The “I Have All the Answers” Trap
Reflect
My daughter was getting ready for work the other morning. She has a full-time job now—PTL! I’m proud of her. But she’s also discovering that working full-time means less time in the day to do everything she wants. As she and my wife were talking through her time management struggles, of course, I jumped in with my dad-voice: “Just don’t do it.” Problem solved.

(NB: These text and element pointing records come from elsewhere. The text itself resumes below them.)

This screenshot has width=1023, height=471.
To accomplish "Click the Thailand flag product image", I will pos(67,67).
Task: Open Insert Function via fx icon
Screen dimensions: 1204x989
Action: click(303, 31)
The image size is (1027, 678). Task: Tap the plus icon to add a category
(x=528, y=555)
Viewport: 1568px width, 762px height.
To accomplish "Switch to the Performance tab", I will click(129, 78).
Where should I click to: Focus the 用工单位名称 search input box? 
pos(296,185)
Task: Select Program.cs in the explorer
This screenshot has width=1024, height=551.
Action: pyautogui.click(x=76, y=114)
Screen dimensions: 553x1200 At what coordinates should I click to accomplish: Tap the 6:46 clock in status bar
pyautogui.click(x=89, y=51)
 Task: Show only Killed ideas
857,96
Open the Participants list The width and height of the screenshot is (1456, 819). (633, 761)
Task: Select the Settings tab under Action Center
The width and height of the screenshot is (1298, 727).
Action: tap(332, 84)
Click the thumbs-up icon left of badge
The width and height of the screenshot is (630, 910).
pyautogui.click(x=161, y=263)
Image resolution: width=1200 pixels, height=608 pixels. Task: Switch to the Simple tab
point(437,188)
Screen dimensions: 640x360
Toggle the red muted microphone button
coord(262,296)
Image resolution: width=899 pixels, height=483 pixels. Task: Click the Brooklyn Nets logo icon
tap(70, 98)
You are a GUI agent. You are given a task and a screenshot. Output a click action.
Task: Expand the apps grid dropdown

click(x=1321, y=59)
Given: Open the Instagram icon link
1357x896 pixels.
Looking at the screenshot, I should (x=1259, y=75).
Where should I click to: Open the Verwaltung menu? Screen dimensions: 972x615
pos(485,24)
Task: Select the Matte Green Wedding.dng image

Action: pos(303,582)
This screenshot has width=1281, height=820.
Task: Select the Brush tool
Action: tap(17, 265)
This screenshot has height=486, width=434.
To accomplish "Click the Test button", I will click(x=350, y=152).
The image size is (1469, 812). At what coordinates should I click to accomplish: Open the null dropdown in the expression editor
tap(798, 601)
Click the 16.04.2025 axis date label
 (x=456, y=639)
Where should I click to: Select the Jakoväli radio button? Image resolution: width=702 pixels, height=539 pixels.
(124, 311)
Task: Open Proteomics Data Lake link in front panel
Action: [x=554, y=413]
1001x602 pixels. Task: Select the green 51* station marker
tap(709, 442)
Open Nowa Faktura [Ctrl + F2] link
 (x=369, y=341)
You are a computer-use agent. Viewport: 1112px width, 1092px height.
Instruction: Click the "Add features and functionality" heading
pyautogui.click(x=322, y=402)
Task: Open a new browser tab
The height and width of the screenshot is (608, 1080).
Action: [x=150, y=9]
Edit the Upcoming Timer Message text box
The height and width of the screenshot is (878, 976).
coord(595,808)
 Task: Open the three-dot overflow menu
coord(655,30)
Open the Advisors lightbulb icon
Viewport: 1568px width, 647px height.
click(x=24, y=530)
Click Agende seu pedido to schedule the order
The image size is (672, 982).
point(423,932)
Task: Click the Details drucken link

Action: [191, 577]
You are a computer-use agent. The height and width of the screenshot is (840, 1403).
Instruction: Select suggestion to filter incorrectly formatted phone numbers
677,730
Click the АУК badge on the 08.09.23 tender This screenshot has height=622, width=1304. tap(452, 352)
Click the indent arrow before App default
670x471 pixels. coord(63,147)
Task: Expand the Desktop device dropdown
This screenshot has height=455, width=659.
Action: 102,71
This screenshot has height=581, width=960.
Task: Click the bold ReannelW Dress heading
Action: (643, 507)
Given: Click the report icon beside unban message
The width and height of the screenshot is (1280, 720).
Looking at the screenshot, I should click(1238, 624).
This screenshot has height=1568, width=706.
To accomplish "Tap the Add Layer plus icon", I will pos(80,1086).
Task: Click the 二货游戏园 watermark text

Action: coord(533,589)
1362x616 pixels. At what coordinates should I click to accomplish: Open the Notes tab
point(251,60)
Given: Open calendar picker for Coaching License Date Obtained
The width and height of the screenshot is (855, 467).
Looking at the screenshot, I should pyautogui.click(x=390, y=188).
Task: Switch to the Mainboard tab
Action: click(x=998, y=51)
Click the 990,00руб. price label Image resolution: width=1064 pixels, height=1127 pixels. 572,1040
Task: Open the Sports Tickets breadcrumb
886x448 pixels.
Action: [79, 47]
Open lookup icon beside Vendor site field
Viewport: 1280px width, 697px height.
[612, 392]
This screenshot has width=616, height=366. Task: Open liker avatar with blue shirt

But the moment the words left my mouth, I knew what I had just done. I didn’t listen well. I didn’t give her enough space to wrestle with her issue. Thinking it was the loving thing to do, I was ready—again—to fire my solutions.
Return
My quick words and failure to listen tell a bigger story. My pride was in full color again. I am a recovering addict of my own righteousness. In this case, it was the “I have all the answers” righteousness that feeds my ego. It’s the belief that she will be okay if she does what I say. Once again, I confess and repent of this fleshly desire to build my righteousness apart from Christ.
Receive
I’m thankful the gospel tells me a better story. At the cross, Jesus paid for my pride, my impatience, and my “I have all the answers” righteousness. And not only did He crush my sin, but I received His full record of righteousness as mine. So I don’t have to look to my “I have all the answers” righteousness—I look solely to my Savior’s righteousness as mine.
Rest
So I receive again the promises of the gospel. I cherish the fact that Jesus is the Wonderful Counselor. I have a Savior who never cuts me off mid-sentence (just look at the Psalms!). Jesus lets me pour out my confusion, my fears, my doubts, and my sins in His sovereign goodness toward me. Christ walks with me at my pace and opens my eyes in His time.
Respond
My failure to listen reminded me of when Jesus walked on the road to Emmaus with His disciples (Cleopas and an unnamed disciple). He didn’t start with, “Here’s the answer!” He began with, “What things?” (Luke 24:19).
If the Son of God could walk patiently with people who didn’t get it yet, I can slow down too, like my Savior. The Spirit empowers me to love with fewer words because I am home again in my Abba Father’s house.